Mental health and a home are universal human rights
The importance of mental health support for people experiencing homelessness
Elif is Your Place’s Mental Health Specialist, working with people at Your Place to provide the space and respect they need to access the right mental health care for them. Everyone will have different needs, so as such everyone is addressed as an individual. This World Mental Health Day and World Homeless Day (both 10 October), Elif is helping us look closely at the links between the two.
“When someone arrives at Your Place, we work with them one-on-one to develop a support plan as soon as they come through the door. Due to any of the issues or events we’ve mentioned, they might have fallen through the health system, so we make sure they’re registered with a GP. This is especially important now as routine mental health appointments have recently been streamlined to the GP service. We also have good relationships with local health organisations such as Newham Talking Therapies, for example, who come on site on a quarterly basis to deliver wellbeing sessions for residents. In developing these partnerships and having approachable professionals on site, we can encourage engagement between them and our residents.
“The links between mental health and homelessness are strong, and it’s apt that World Mental Health Day and World Homelessness Day both fall on 10 October. Over half of the people we work with at Your Place report a mental and physical health condition which affects their everyday life, so part of our role is to make sure they are getting the support they need. However, like all of us, the people we work with experience situations and issues that affect their mental health throughout their lives, not just whilst experiencing homelessness. That being said, many of our residents have experienced trauma, such as the result of difficult living conditions and relationships.
“More common issues such as relationship breakdowns can lead to mental health difficulties, which can then impact work and social lives. Many of those we work with have lost touch with their network of support and become socially isolated.
“When we talk about mental health and homelessness, often there is the assumption that mental health issues have been triggered by being homeless, and while that is sometimes the case, a lack of support or understanding around a person’s circumstances or long-term conditions can worsen someone’s experience due to lack of personalised support, looking at the whole person.

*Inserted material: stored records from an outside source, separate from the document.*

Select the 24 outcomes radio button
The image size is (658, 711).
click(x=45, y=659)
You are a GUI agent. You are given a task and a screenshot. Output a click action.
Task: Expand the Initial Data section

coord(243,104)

“We know that there is a mental health crisis, in society at large and in the community: we cannot be complacent about the provisions we have available. We are looking to develop an in-house counselling service for residents, to meet their needs. Aside from the structured, clinical side of mental health and wellbeing, we do want to make it light too; our recent event on Suicide Prevention Day included creative activities which are social and relaxing, so anyone can get involved and make their day a little more fun without having to focus on mental health specifically. We also use a social prescribing platform called Joy, which helps us source local organisations who can help residents get into activities that will help their wellbeing, such as group exercise or gardening.”